I also love to teach Mathematics because Mathematics has always existed. It was never created but discovered. If you really think about it, it's merely another language, another form of communication, a measurement of the impact and importance of historical and social events, a vital template of science and nature, and a description of life that brilliantly and uniquely blends together the concept of art and science.

With that being said, if anyone knows of anywhere in Canada that is looking for a Math teacher to teach any or all of the aforementioned subjects, please let me know or send me any leads to help me along the way.
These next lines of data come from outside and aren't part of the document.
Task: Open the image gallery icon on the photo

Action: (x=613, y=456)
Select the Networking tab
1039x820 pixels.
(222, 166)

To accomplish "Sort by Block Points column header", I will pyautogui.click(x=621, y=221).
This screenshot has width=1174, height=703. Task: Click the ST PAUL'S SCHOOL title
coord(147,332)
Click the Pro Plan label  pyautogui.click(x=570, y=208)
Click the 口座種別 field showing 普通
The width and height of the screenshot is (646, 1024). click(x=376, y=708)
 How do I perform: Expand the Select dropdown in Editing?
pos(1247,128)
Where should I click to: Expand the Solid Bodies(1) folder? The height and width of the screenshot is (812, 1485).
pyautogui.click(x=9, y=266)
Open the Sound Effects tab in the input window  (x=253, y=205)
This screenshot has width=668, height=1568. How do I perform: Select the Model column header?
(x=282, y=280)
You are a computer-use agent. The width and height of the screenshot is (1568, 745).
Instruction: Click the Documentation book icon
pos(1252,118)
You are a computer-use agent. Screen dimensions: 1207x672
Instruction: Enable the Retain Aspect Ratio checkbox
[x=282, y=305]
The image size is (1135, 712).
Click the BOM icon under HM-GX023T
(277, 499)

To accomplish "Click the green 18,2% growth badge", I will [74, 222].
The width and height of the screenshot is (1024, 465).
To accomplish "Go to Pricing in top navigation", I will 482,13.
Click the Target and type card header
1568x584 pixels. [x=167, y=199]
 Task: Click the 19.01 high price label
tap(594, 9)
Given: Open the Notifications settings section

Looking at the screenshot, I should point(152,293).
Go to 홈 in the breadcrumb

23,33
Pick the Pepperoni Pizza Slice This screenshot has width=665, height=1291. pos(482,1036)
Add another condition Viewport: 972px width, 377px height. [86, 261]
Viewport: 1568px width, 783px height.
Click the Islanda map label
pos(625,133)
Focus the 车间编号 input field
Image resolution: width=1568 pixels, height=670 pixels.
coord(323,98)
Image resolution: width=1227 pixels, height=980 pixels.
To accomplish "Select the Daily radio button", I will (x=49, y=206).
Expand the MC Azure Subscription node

Thanks.


----------



## kimo (Feb 12, 2011)

*I have to ask*



Johnny Numbers said:


> Hello Everyone,
> 
> I'm currently a High School Math teacher working in Santo Domingo of the Dominican Republic. At the moment, I'm looking to continue my work abroad. I'm interested in working in Canada and am inquiring about the steps required if I am to get there. I have three years worth the experience teaching Algebra, Geometry, Advanced Algebra, Trigonometry, Statistics, Discrete Mathematics, SAT Prep, Pre-Calculus, and Calculus.
> 
> ...


I'm sure I am not the only one that is confused and questioning the validity of this post, which could be why no one has replied. Your location is Boston, but you say you are teaching in the Dominican Republic, but you are an expat in the U.K, but you want a job in Canada.? Whichever it is, how much you may love math, and write about it has nothing to do with whether you can legally work in Canada.


----------



## kimo (Feb 12, 2011)

*May be Legit, but*



Johnny Numbers said:


> Hello Everyone,
> 
> I'm currently a High School Math teacher working in Santo Domingo of the Dominican Republic. At the moment, I'm looking to continue my work abroad. I'm interested in working in Canada and am inquiring about the steps required if I am to get there. I have three years worth the experience teaching Algebra, Geometry, Advanced Algebra, Trigonometry, Statistics, Discrete Mathematics, SAT Prep, Pre-Calculus, and Calculus.
> 
> ...


While this persons posting may be legitimate, its hard to believe when you click on their name and look at all their other postings and see that this is one of 7 identical postings they have, ( other than the name of the country they say they want to move to). Every country has teaching jobs, the question is, how to get a work visa, but you need to decide which country you want to move to so people know you are serious. If you haven't already done so, read my post "If you want accurate answers", especially the last few lines and you will see why you haven't recieved many replies.


----------